--- Supplied records Enclosed Below ---

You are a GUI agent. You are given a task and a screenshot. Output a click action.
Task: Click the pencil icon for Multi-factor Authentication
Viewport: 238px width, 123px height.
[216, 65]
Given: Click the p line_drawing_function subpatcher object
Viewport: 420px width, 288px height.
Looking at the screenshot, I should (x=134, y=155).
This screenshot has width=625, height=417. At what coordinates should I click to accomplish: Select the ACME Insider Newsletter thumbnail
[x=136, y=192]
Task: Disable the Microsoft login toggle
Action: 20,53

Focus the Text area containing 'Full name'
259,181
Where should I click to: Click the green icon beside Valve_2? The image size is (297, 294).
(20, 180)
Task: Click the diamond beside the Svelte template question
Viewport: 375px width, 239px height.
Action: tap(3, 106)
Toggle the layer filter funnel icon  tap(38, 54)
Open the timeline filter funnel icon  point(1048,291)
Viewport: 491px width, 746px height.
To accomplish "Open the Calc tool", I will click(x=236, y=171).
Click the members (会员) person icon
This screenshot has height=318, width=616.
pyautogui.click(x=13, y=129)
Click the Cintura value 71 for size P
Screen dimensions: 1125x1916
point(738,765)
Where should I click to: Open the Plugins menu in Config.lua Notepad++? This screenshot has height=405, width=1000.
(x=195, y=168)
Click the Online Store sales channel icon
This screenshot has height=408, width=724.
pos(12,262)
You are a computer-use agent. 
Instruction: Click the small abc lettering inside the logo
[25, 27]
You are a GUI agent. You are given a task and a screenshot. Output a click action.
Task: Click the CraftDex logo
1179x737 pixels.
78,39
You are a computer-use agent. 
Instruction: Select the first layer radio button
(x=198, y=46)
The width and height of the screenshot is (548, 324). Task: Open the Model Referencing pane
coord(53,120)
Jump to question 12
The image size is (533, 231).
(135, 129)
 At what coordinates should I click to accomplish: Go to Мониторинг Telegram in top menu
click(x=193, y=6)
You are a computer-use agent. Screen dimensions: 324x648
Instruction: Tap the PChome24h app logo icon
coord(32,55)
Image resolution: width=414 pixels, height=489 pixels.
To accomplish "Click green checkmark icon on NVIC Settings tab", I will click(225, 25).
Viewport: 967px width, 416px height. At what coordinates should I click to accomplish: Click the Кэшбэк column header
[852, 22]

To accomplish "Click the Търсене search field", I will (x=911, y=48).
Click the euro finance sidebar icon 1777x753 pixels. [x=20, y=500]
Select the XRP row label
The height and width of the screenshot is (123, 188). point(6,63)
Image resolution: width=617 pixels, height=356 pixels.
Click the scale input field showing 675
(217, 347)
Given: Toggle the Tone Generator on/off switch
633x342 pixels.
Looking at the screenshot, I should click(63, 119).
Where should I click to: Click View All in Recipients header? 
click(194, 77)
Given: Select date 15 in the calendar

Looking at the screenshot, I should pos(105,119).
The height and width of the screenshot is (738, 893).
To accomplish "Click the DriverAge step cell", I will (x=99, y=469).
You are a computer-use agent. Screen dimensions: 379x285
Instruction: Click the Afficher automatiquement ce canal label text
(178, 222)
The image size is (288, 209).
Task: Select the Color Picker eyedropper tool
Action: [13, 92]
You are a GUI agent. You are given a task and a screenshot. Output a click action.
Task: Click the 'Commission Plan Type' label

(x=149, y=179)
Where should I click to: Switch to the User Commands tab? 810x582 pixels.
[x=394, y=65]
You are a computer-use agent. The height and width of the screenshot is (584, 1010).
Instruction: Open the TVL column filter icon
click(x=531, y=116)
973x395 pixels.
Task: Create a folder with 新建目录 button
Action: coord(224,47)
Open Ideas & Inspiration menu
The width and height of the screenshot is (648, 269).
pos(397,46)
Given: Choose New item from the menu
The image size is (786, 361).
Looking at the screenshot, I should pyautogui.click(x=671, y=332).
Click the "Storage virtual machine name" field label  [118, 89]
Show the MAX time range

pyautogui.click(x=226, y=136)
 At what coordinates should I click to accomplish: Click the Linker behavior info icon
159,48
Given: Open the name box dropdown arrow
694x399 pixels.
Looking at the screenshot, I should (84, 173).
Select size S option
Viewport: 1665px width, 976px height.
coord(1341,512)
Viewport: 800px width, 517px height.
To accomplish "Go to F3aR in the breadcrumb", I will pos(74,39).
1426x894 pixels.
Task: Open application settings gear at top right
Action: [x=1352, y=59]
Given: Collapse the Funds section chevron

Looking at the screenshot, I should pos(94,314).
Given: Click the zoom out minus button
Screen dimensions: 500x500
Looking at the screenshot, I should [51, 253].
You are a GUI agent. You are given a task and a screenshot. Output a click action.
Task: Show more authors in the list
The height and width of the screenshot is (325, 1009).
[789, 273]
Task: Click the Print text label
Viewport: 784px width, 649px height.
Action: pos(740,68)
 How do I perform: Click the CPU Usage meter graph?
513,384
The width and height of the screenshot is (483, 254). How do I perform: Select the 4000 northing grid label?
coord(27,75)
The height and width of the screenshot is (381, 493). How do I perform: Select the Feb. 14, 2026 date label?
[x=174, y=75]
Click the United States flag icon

--- End of Enclosed Supplied records ---

An exact copy of all the records is the expected answer.

You are a GUI agent. You are given a task and a screenshot. Output a click action.
Task: Click the pencil icon for Multi-factor Authentication
Viewport: 238px width, 123px height.
[216, 65]
Given: Click the p line_drawing_function subpatcher object
Viewport: 420px width, 288px height.
Looking at the screenshot, I should (x=134, y=155).
This screenshot has width=625, height=417. At what coordinates should I click to accomplish: Select the ACME Insider Newsletter thumbnail
[x=136, y=192]
Task: Disable the Microsoft login toggle
Action: 20,53

Focus the Text area containing 'Full name'
259,181
Where should I click to: Click the green icon beside Valve_2? The image size is (297, 294).
(20, 180)
Task: Click the diamond beside the Svelte template question
Viewport: 375px width, 239px height.
Action: tap(3, 106)
Toggle the layer filter funnel icon  tap(38, 54)
Open the timeline filter funnel icon  point(1048,291)
Viewport: 491px width, 746px height.
To accomplish "Open the Calc tool", I will click(x=236, y=171).
Click the members (会员) person icon
This screenshot has height=318, width=616.
pyautogui.click(x=13, y=129)
Click the Cintura value 71 for size P
Screen dimensions: 1125x1916
point(738,765)
Where should I click to: Open the Plugins menu in Config.lua Notepad++? This screenshot has height=405, width=1000.
(x=195, y=168)
Click the Online Store sales channel icon
This screenshot has height=408, width=724.
pos(12,262)
You are a computer-use agent. 
Instruction: Click the small abc lettering inside the logo
[25, 27]
You are a GUI agent. You are given a task and a screenshot. Output a click action.
Task: Click the CraftDex logo
1179x737 pixels.
78,39
You are a computer-use agent. 
Instruction: Select the first layer radio button
(x=198, y=46)
The width and height of the screenshot is (548, 324). Task: Open the Model Referencing pane
coord(53,120)
Jump to question 12
The image size is (533, 231).
(135, 129)
 At what coordinates should I click to accomplish: Go to Мониторинг Telegram in top menu
click(x=193, y=6)
You are a computer-use agent. Screen dimensions: 324x648
Instruction: Tap the PChome24h app logo icon
coord(32,55)
Image resolution: width=414 pixels, height=489 pixels.
To accomplish "Click green checkmark icon on NVIC Settings tab", I will click(225, 25).
Viewport: 967px width, 416px height. At what coordinates should I click to accomplish: Click the Кэшбэк column header
[852, 22]

To accomplish "Click the Търсене search field", I will (x=911, y=48).
Click the euro finance sidebar icon 1777x753 pixels. [x=20, y=500]
Select the XRP row label
The height and width of the screenshot is (123, 188). point(6,63)
Image resolution: width=617 pixels, height=356 pixels.
Click the scale input field showing 675
(217, 347)
Given: Toggle the Tone Generator on/off switch
633x342 pixels.
Looking at the screenshot, I should click(63, 119).
Where should I click to: Click View All in Recipients header? 
click(194, 77)
Given: Select date 15 in the calendar

Looking at the screenshot, I should pos(105,119).
The height and width of the screenshot is (738, 893).
To accomplish "Click the DriverAge step cell", I will (x=99, y=469).
You are a computer-use agent. Screen dimensions: 379x285
Instruction: Click the Afficher automatiquement ce canal label text
(178, 222)
The image size is (288, 209).
Task: Select the Color Picker eyedropper tool
Action: [13, 92]
You are a GUI agent. You are given a task and a screenshot. Output a click action.
Task: Click the 'Commission Plan Type' label

(x=149, y=179)
Where should I click to: Switch to the User Commands tab? 810x582 pixels.
[x=394, y=65]
You are a computer-use agent. The height and width of the screenshot is (584, 1010).
Instruction: Open the TVL column filter icon
click(x=531, y=116)
973x395 pixels.
Task: Create a folder with 新建目录 button
Action: coord(224,47)
Open Ideas & Inspiration menu
The width and height of the screenshot is (648, 269).
pos(397,46)
Given: Choose New item from the menu
The image size is (786, 361).
Looking at the screenshot, I should pyautogui.click(x=671, y=332).
Click the "Storage virtual machine name" field label  [118, 89]
Show the MAX time range

pyautogui.click(x=226, y=136)
 At what coordinates should I click to accomplish: Click the Linker behavior info icon
159,48
Given: Open the name box dropdown arrow
694x399 pixels.
Looking at the screenshot, I should (84, 173).
Select size S option
Viewport: 1665px width, 976px height.
coord(1341,512)
Viewport: 800px width, 517px height.
To accomplish "Go to F3aR in the breadcrumb", I will pos(74,39).
1426x894 pixels.
Task: Open application settings gear at top right
Action: [x=1352, y=59]
Given: Collapse the Funds section chevron

Looking at the screenshot, I should pos(94,314).
Given: Click the zoom out minus button
Screen dimensions: 500x500
Looking at the screenshot, I should [51, 253].
You are a GUI agent. You are given a task and a screenshot. Output a click action.
Task: Show more authors in the list
The height and width of the screenshot is (325, 1009).
[789, 273]
Task: Click the Print text label
Viewport: 784px width, 649px height.
Action: pos(740,68)
 How do I perform: Click the CPU Usage meter graph?
513,384
The width and height of the screenshot is (483, 254). How do I perform: Select the 4000 northing grid label?
coord(27,75)
The height and width of the screenshot is (381, 493). How do I perform: Select the Feb. 14, 2026 date label?
[x=174, y=75]
Click the United States flag icon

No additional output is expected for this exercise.